Silver Linings Playbook

Director    David O. Russell
Starring    Bradley Cooper, Jennifer Lawrence, Robert De Niro, Jacki Weaver, Chris Tucker
Release    21 NOV (US) 21 NOV (UK)
4 stars

Ed Williamson

21st November 2012

I have no idea what 'playbook' means, being British. How am I possibly supposed to grasp a concept so arcane; so steeped in Americana? You might as well ask me to participate in a rodeo or wage a baseless imperialist war against a country wholly unprepared to defend itself against mine. A good thing, then, that the UK marketers of Silver Linings Playbook had the sense to make the word very small in all its promotional material. A less good thing that Ali wrote a whole feature about this before I got around to writing the introduction I'd been planning based on this premise. One day I'll have more than one idea in my head at a time, then I'll be unstoppable.

The thing about this odd marketing quirk is that, aside from the daft presumption that British audiences who bathe daily in US popular culture will be alienated by Americanisms, it leaves you with the title 'Silver Linings'. Which is an awful, awful title for a film – and one that does a disservice to an excellent piece of work.
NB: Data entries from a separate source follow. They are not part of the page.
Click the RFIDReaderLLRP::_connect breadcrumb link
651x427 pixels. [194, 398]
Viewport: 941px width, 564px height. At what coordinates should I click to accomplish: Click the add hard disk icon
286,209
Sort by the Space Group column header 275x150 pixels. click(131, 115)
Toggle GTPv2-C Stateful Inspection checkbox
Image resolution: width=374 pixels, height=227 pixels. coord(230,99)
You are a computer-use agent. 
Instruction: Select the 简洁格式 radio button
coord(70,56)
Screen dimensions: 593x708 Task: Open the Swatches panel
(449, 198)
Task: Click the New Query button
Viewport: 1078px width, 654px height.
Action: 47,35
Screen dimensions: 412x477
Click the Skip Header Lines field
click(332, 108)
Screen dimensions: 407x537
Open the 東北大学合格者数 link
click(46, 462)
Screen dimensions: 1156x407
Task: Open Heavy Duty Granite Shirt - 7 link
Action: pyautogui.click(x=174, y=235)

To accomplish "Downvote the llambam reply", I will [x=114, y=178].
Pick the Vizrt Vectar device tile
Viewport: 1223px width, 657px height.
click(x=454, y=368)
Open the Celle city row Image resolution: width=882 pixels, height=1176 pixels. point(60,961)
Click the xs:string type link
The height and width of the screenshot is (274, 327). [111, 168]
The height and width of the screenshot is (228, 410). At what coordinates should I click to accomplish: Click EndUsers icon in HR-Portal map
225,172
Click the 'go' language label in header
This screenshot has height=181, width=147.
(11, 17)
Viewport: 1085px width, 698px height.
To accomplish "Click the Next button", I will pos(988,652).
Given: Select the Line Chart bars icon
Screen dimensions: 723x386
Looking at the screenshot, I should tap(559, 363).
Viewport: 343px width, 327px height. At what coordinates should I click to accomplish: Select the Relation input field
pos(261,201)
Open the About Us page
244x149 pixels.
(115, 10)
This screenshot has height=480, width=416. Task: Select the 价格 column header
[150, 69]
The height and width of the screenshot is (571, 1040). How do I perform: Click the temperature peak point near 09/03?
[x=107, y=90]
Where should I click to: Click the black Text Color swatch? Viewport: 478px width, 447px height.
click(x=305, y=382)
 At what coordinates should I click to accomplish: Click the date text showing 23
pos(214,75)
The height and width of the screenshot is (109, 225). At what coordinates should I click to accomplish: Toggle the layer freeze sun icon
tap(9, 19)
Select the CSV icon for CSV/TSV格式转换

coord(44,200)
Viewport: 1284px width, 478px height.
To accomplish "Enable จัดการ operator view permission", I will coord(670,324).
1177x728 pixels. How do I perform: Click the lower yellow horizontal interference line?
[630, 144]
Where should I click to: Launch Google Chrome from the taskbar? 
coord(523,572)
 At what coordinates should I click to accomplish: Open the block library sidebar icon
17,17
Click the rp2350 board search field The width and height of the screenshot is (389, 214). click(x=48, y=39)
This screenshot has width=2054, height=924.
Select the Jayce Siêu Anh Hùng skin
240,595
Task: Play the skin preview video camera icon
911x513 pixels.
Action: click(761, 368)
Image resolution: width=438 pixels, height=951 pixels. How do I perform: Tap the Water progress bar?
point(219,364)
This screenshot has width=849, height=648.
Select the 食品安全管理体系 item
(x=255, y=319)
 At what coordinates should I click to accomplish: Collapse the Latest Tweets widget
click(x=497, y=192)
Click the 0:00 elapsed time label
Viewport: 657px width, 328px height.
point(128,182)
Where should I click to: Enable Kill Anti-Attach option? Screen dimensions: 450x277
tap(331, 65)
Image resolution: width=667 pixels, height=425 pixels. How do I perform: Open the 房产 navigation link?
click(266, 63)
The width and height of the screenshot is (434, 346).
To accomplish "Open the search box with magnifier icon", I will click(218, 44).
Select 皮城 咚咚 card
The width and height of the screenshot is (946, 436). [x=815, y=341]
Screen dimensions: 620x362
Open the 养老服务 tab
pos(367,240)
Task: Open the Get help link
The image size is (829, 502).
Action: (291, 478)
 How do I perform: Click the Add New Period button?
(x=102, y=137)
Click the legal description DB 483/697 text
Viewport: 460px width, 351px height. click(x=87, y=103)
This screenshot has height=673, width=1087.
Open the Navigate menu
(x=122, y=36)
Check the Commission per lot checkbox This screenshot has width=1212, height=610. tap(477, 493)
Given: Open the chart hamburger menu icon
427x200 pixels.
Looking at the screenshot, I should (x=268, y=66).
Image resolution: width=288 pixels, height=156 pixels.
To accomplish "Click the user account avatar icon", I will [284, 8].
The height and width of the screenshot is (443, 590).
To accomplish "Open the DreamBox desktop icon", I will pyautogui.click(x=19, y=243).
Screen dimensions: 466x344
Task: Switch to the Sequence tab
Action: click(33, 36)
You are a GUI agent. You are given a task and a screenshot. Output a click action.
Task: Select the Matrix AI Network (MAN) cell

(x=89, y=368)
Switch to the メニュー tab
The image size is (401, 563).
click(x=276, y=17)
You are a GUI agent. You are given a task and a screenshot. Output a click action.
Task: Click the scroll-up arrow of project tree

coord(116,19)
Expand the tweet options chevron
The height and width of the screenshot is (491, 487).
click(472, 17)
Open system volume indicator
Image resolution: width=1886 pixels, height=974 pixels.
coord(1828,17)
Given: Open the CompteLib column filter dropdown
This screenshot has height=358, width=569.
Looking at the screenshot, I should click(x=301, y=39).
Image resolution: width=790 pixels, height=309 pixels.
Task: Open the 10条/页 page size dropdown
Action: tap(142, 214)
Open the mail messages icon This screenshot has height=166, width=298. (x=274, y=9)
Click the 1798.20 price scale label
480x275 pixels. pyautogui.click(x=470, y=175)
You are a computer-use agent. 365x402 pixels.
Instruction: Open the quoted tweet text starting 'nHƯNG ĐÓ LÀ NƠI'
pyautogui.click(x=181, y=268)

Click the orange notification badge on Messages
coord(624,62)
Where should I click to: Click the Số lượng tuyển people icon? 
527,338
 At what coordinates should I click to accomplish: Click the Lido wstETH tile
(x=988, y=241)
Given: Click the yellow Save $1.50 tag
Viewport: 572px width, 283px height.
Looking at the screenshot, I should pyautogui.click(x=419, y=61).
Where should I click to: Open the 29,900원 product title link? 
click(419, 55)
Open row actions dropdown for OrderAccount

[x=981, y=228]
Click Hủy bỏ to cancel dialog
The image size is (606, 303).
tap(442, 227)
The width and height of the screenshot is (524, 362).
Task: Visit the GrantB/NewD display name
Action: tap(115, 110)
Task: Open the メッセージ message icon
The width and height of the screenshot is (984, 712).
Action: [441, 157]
I say this as someone who saw in director David O. Russell's last film, The Fighter, only a leaden, by-numbers sports story, has never seen much appeal in Bradley Cooper, and is as disappointed as everyone else at how uncomplainingly Robert De Niro is easing into old age. Hell, if Chris Tucker hadn't been in it, I probably wouldn't have shown up.

Imagine the months of devotion to the Method it took to read a paper like that.

But the first thing you notice, and what immediately puts you on safe ground, is how funny Silver Linings Playbook is, and how much this is effected by Cooper's performance, as opposed to a script packed full of zingers. Just released from an institution after a breakdown, his Pat Solitano is jittery, seemingly bipolar and largely oblivious to social boundaries. This sort of 'missing moral barometer' idea would be easy enough to play just for laughs – as Zach Galifianakis does alongside him in The Hangover, say – but Cooper has the deftness to be both funny and convincingly crazy. He can switch from strung-out staccato comic delivery to real ranting and raving emotion in no time at all, wrong-footing you but never the story.

Moving back in with his parents (a football-obsessed De Niro and an underused Jacki Weaver), Pat sets about obsessively trying to win back the wife who cheated on him and set off his episode. It's a doomed endeavour, you can see, but he's so engrossed in it that when he meets Tiffany (Jennifer Lawrence), recently widowed and with her own mental health problems, he's unable to react normally to his attraction to her, and the prospect of a traditional love story (suggested a bit too glibly by the trailer) seems remote.

Where there's a danger that the standard getting-to-know-you tropes of romantic comedy are going to rear up, it's dashed: the usual idea of the man overcoming his commitment anxiety is replaced by his genuine disinterest in the woman. It's probably too much to suggest that this mirrors the disjointed thinking of the mentally ill as it's probably intended to, particularly as the film never really addresses those issues head-on, but you could call it 'off-beat', if the term didn't remind you so much of a million Paul Giamatti films with slanty letters on the poster.

"Sure, we're nuts, but these guys modelled their wedding on Ashley and Cheryl Cole's."

There are some missteps towards the finish line: we career a little too readily towards one of those About a Boy endings where the attempt to win a competition substitutes for resolution, trying to wrap up Pat's girl troubles and daddy issues all in one go. It's a little disappointing, given that you don't necessarily want a story to suggest that all its mentally ill characters' problems can be easily resolved. But this is more a nod towards traditional romantic comedy, and fair enough: not everything has to strive to defy categorisation.

Silver Linings Playbook rests entirely on Bradley Cooper's shoulders, in the end, and he carries it with a skill that surprised me. It's probably too comedic a role for the Academy to line him up to lose to Daniel Day-Lewis in February, but he's got chops I never saw in The A-Team. Then again, the cage-fighter guy who played B.A. has probably got chops I never saw in The A-Team.